**About this task**
Repeat verbatim, and only, the lines of the data below, beginning at the line that contains "[Ara] (64, 308)" and stopping after the line that contains "Advertisement (154, 2508)".

**Saved entries**

┌──

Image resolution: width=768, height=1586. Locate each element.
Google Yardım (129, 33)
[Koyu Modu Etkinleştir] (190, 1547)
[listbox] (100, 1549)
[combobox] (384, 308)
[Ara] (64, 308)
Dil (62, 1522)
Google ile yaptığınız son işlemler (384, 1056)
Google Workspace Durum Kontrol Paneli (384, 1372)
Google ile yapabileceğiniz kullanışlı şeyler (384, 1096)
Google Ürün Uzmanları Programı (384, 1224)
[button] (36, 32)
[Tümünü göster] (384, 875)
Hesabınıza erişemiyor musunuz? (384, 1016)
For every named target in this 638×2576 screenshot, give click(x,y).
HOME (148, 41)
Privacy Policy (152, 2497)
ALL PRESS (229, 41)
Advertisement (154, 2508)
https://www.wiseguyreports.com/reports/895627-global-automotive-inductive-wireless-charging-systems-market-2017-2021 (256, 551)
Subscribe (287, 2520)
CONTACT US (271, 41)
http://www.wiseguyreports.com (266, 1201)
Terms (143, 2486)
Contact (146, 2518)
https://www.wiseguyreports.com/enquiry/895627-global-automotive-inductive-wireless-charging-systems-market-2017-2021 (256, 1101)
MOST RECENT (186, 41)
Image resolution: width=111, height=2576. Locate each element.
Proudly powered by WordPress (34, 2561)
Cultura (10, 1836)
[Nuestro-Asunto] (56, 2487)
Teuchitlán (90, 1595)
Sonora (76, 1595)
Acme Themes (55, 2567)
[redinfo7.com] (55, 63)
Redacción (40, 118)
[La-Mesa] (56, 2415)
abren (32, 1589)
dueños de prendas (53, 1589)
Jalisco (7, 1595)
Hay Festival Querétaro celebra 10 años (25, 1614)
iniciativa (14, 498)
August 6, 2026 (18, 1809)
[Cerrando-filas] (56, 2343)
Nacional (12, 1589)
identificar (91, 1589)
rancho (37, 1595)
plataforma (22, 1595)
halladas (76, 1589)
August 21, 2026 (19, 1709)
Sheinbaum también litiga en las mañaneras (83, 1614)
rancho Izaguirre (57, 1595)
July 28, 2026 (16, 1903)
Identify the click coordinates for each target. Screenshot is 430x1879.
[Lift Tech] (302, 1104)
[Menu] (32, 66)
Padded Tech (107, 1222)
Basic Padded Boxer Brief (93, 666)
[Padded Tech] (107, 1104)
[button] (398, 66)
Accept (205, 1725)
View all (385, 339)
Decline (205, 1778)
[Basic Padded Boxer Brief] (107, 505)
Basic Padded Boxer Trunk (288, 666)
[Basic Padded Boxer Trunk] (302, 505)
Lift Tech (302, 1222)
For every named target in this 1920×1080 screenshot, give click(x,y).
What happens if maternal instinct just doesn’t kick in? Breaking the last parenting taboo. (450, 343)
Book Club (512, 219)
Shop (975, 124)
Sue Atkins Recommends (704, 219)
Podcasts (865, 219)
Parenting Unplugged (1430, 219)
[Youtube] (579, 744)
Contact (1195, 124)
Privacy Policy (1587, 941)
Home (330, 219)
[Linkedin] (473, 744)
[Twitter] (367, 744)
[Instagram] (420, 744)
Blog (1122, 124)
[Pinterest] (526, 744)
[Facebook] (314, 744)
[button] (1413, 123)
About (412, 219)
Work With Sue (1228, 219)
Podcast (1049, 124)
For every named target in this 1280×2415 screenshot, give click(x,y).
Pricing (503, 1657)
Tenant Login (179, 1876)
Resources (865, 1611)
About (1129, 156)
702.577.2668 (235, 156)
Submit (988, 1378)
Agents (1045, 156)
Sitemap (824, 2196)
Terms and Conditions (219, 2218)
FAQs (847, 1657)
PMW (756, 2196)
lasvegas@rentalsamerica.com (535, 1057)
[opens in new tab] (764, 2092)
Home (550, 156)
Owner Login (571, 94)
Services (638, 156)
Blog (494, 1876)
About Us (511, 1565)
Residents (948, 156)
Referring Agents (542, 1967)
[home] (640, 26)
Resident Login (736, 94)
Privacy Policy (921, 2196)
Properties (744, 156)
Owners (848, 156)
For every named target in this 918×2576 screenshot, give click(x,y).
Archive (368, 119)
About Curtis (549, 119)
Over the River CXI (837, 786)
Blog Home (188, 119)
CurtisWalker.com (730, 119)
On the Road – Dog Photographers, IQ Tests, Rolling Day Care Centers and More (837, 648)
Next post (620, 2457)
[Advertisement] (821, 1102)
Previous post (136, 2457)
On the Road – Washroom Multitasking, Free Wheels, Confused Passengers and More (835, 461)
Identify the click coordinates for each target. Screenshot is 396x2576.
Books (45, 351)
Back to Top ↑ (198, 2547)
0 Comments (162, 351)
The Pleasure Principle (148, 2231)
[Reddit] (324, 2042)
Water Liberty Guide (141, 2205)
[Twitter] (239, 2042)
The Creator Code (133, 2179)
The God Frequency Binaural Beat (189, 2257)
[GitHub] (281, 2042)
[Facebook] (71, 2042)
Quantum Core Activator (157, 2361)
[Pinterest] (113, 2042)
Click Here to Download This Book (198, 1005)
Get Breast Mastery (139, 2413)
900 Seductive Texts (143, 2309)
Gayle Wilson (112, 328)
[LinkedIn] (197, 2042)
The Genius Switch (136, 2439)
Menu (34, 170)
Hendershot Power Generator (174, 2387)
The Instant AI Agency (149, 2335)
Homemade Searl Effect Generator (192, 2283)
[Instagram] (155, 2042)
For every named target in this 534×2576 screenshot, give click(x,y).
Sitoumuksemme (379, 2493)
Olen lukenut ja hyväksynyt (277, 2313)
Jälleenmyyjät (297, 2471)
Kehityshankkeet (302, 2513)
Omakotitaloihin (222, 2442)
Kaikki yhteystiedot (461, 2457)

└──

**Expected answer**
[Ara] (64, 308)
Dil (62, 1522)
Google ile yaptığınız son işlemler (384, 1056)
Google Workspace Durum Kontrol Paneli (384, 1372)
Google ile yapabileceğiniz kullanışlı şeyler (384, 1096)
Google Ürün Uzmanları Programı (384, 1224)
[button] (36, 32)
[Tümünü göster] (384, 875)
Hesabınıza erişemiyor musunuz? (384, 1016)
For every named target in this 638×2576 screenshot, give click(x,y).
HOME (148, 41)
Privacy Policy (152, 2497)
ALL PRESS (229, 41)
Advertisement (154, 2508)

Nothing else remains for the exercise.